No desire to go to any museum. If the old magnificent Museum of Modern Art was reconstituted I would, but no desire to return to the Magritte or Fin-de-Siecle. How I loved the old Museum of Modern Art; in one place Alfred Stevens’ Salome, Le Genie du Mal, La Figure Tombale, Death of Marat, Tresors de Satan, Magritte’s La Goulue and Lola de Valence, the room FULL of Paul Delvauxs. It was a special place; destroyed, broken up, most of the pieces I mention now locked away in storage with no place to show them. Fuck the Magritte Museum—a little Magritte goes a long way with me. A museum full of them is way too much. Milking the Magritte cow for all its worth they have killed the goose that lay the golden egg, to mix my metaphors. Ah fantastic (talking of milking cows), I just saw Beatrice and two friends crossing the road under my hotel window and walking towards her place! I see a lot of the street girls passing through this little alleyway and past the Plaza to their spot; maybe they all live together just to the east of the Rue Neuve?

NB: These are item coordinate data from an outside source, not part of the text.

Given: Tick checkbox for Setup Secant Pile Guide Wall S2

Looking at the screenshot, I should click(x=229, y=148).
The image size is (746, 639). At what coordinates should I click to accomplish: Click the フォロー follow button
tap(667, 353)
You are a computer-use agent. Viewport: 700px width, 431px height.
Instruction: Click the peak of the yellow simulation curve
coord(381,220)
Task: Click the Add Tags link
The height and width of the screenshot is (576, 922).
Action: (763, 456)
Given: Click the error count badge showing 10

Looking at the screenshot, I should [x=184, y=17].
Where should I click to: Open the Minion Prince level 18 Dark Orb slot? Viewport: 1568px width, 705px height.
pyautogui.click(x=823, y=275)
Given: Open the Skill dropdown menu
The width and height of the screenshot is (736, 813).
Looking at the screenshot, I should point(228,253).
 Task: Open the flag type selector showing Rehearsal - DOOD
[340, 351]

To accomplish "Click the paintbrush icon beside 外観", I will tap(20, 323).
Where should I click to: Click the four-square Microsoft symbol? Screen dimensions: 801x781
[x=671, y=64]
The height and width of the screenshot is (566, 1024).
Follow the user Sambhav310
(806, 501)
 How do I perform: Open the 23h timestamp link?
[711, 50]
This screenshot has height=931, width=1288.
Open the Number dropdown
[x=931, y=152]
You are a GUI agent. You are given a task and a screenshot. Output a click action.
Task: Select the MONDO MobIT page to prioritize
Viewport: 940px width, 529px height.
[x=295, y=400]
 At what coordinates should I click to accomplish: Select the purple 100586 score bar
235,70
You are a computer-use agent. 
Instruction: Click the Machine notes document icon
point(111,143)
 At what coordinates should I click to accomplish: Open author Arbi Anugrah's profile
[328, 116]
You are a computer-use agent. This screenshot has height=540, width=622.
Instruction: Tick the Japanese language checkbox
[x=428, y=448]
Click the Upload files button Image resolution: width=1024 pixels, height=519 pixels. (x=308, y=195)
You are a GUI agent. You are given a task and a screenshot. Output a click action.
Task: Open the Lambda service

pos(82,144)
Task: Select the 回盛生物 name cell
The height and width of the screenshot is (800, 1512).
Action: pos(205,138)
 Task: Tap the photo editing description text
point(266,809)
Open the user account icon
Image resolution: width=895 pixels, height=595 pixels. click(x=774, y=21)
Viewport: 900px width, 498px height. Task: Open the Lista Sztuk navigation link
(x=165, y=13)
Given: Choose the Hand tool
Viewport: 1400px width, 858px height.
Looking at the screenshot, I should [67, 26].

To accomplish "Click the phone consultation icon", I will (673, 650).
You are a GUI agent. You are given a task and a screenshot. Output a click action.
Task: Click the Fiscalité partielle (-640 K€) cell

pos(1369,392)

Just 2 beers in the Dome then to Fifth Avenue

Just 2 beers in the Dome then to Fifth Avenue. 2 or 3 very nice big girls in the Rue des Commerçants, and 4 or 5 very acceptable big girls in Fifth. I know I say 5th is bad these days, but I find it hard to ever leave the place. I always stay for just one more, one more. I was, however, very tired after so long without sleep, and after 5th I just came back to hotel to sleep and that was my first day in Brussels. Ina didn’t arrive till after 7pm I think and instantly was the sexiest girl there. 1055am and I am in the hotel lounge for my first beer of the day. Already I look forward to getting back to 5th later. First I will see if Ciné Paris’s films are as abysmal as the last 3 or 4 visits, then perhaps get the metro down to Le Coin. Every time I came to Brussels I used to to to the Museum of Modern Art, I never tired of it. Now that has gone, its space given over to the Magritte Museum and the Fin de Siecle Museum, neither of which I wish to visit again. Better when the few Magrittes and various fin de siecle treasures were in the mix of the old all-encompassing Museum of Modern Art. A disgrace.

Just thinking about taking my love to the Neue Pinakothek and showing her Die Sünde

Just thinking about taking my love to the Neue Pinakothek and showing her Die Sünde, and incredibly there are tears in my eyes as I think about showing her THAT picture. How can a PAINTING bring tears to your eyes, have this much of an effect on you? I saw it first at a particular time in my life, and it knocked me for six. I just literally wiped a tear off my cheek.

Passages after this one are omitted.